“Our infrastructure isn’t enough to handle the weather at this speed,” she added.
New Jersey is expected to begin demanding that builders take into account climate change, such as sea level rise and emission levels, in order to obtain government approval for the project. A new rule that expires by January allows the state to reject or change its construction plans based on expected climate changes.
New Jersey has also begun encouraging residents, planners and political leaders to use how-to toolkits to increase the flood resilience of their communities. The proposed strategy involves changing local government ordinances to require structures to be built above basic flood elevations and better using the natural environment to manage stormwaters. ..
A 2015 report from the Rutgers Cooperative Extension Water Resources Program, which analyzed 54 towns in the Raritan River basin, shows how South Plainfield responds appropriately to stormwater spills, including permeable pavement and the addition of bioretention systems such as: Specific recommendations were given for.
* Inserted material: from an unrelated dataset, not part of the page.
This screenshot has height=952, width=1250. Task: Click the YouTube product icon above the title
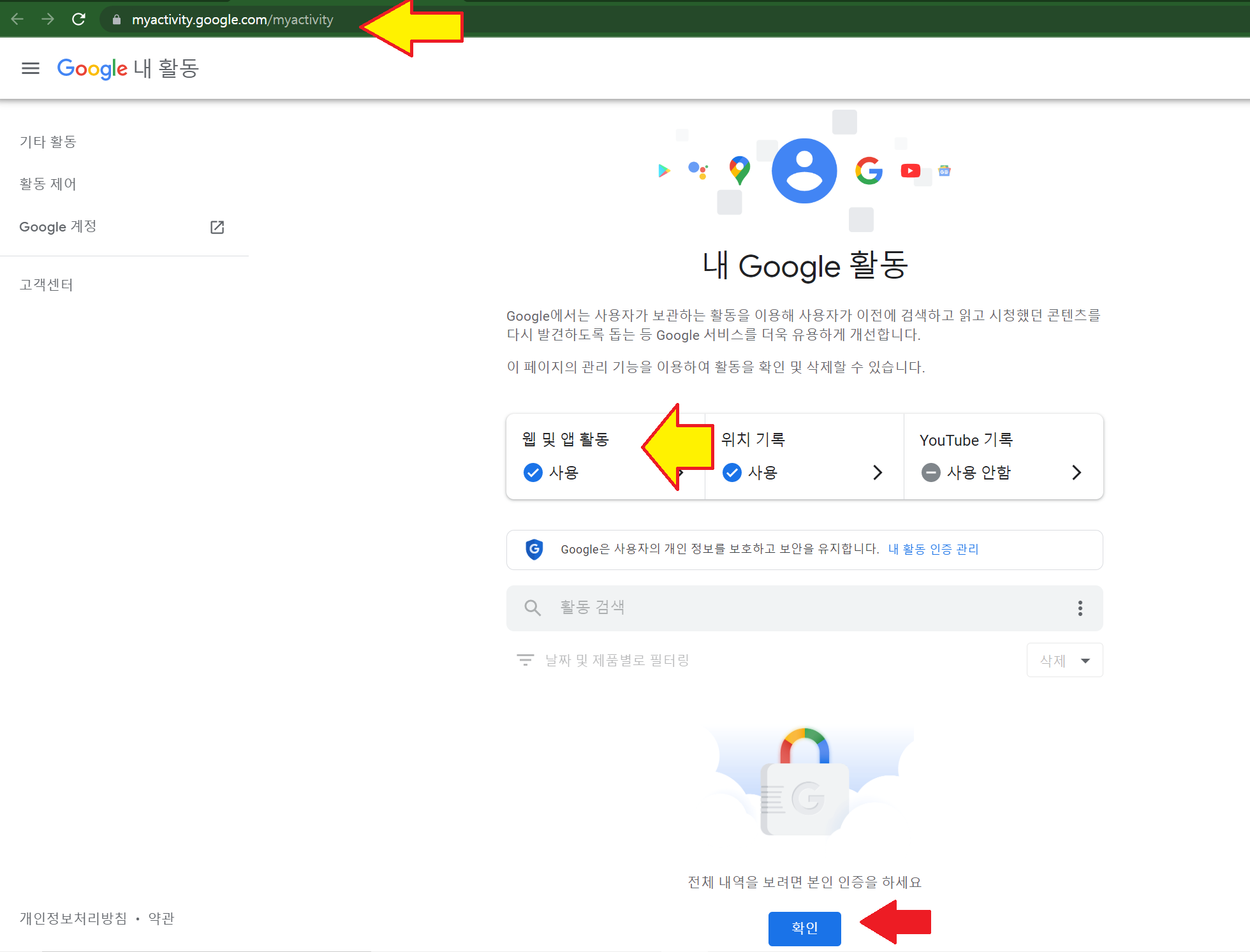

Rain garden. (Neither the mayor of the autonomous region nor the chairman of the council returned a phone call or email for comment.)
Last year, New Jersey released its first scientific report on climate change, concluding that the state’s average temperature has risen 3.5 degrees Fahrenheit since 1895, surpassing other parts of the northeast. Over the last decade, New Jersey’s average precipitation has increased by 7.9%, according to the report.
Despite this cool background, the extent of this month’s devastation was alarming.
“Aida was a benchmark storm for us, just as Sundi was a benchmark coastal storm,” said David Rosenblatt, Head of State’s Chief Climate and Flood Resilience. ..
After Hurricane Sandy in 2012, which killed 40 people in New Jersey, the state began buying back coastal and flood-prone land from homeowners as part of its Blue Acre program, with developers entering the land permanently. I banned it.
As of July, the state had offered 1,115 families in 20 towns the option to sell. 830 owners have accepted the acquisition and 705 homes have already been demolished, according to a spokesman for the Environmental Protection Agency.